Au cinéma : « Les heures heureuses » de la psychiatrie
Alors que la psychiatrie ne cesse de se dégrader depuis plus de vingt ans, ce documentaire retrace une aventure collective et intellectuelle majeure qui mêle courage politique et audace au service d’une humanité retrouvée. Sous le régime de Vichy, 45 000 internés sont morts dans les hôpitaux psychiatriques français. Un seul lieu échappe à cette hécatombe. À l’asile de Saint-Alban, soignants, malades et religieuses luttent ensemble pour la survie et accueillent clandestinement réfugiés et résistants. Grâce aux bobines de films retrouvées dans l’hôpital, Les Heures Heureuses nous plonge dans l’intensité d’un quotidien réinventé qui a révolutionné la psychiatrie d’après-guerre.

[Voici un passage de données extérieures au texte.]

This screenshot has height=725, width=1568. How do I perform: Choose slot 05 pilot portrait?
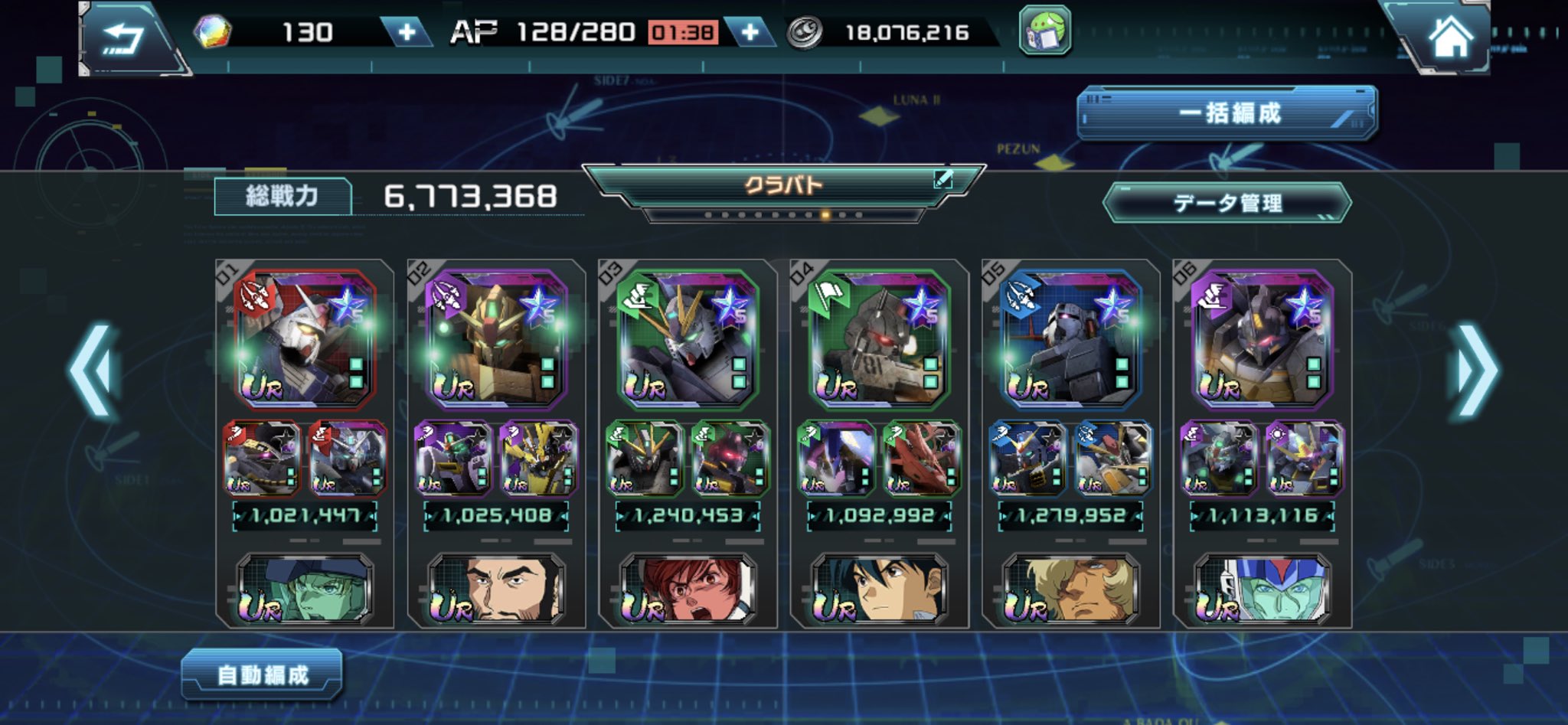1070,588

La psychothérapie institutionnelle
Le terme psychothérapie institutionnelle désigne l’ensemble des pratiques et des théories qui ont été élaborées à l’hôpital de Saint-Alban pendant la Seconde Guerre mondiale. Cette philosophie du soin place le malade au centre du dispositif afin qu’il puisse prendre une part active à la gestion des activités de l’hôpital, au sein du club thérapeutique. La structure hospitalière n’est pas considérée comme un établissement figé mais comme un lieu vivant qui doit permettre l’institution d’une vie collective et d’une psychothérapie adaptée à chacun des malades.
Interroger les lieux
Après la clinique de La Borde, une piscine municipale et une gare TGV, la réalisatrice s’intéresse avec Les Heures heureuses à un hôpital psychiatrique de Saint-Alban : « Il s’agit à chaque fois d’interroger la norme et l’accueil de la singularité. Observer un lieu jusqu’à y déceler des signes infimes qui font dérailler, à la marge, les dispositifs prévus pour empêcher justement l’imprévisible […]. »
Archives
Le film mêle des archives filmées par les infirmiers de l’hôpital et des images tournées par le psychiatre Tosquelles. La réalisatrice connaissait l’existence de ces vidéos mais ignorait combien il y avait de films et sur quelle période ils avaient été tournés. C’est lors de repérages dans l’ancienne bibliothèque de l’hôpital que Martine Deyres a découvert les cartons dans lesquels les films étaient rangés. Projeter ces images a suscité chez elle une vive émotion : « Même si je savais que ces films existaient, tout ce que l’on m’avait raconté depuis des années surgissait devant moi. J’ai compris que quelque chose d’important se mettait en route. Comme si c’était le bon moment, pour moi, de les découvrir. Ces images amateurs sont modestes, elles peuvent paraître anodines. Je considère que ma chance a été de m’y confronter en ayant une conscience plus aigüe des notions de « vie quotidienne », d’« ambiance », de l’importance du club des malades, qui étaient fondamentales pour les psychiatres de Saint-Alban. »
Une voix off polyphonique
Le film ne montre pas à l’image les témoins mais fait entendre leur voix. La réalisatrice revient sur ce choix : « L’aspect polyphonique était en effet important pour moi. Dès l‘écriture, nous avions conscience que cette histoire est une histoire à plusieurs voix mêlées qui ne se confondent pas : il y a la parole des infirmiers-villageois, celle des médecins, celle des malades et celle des enfants. Ils ont tous, à leur manière, participé à la réinvention de l’hôpital. Ne pas les montrer est une manière concrète de faire entendre leur voix, de s’ajuster à leur accent, à la manière singulière de s’exprimer de chacun et de mesurer de quelle diversité était composé le collectif. »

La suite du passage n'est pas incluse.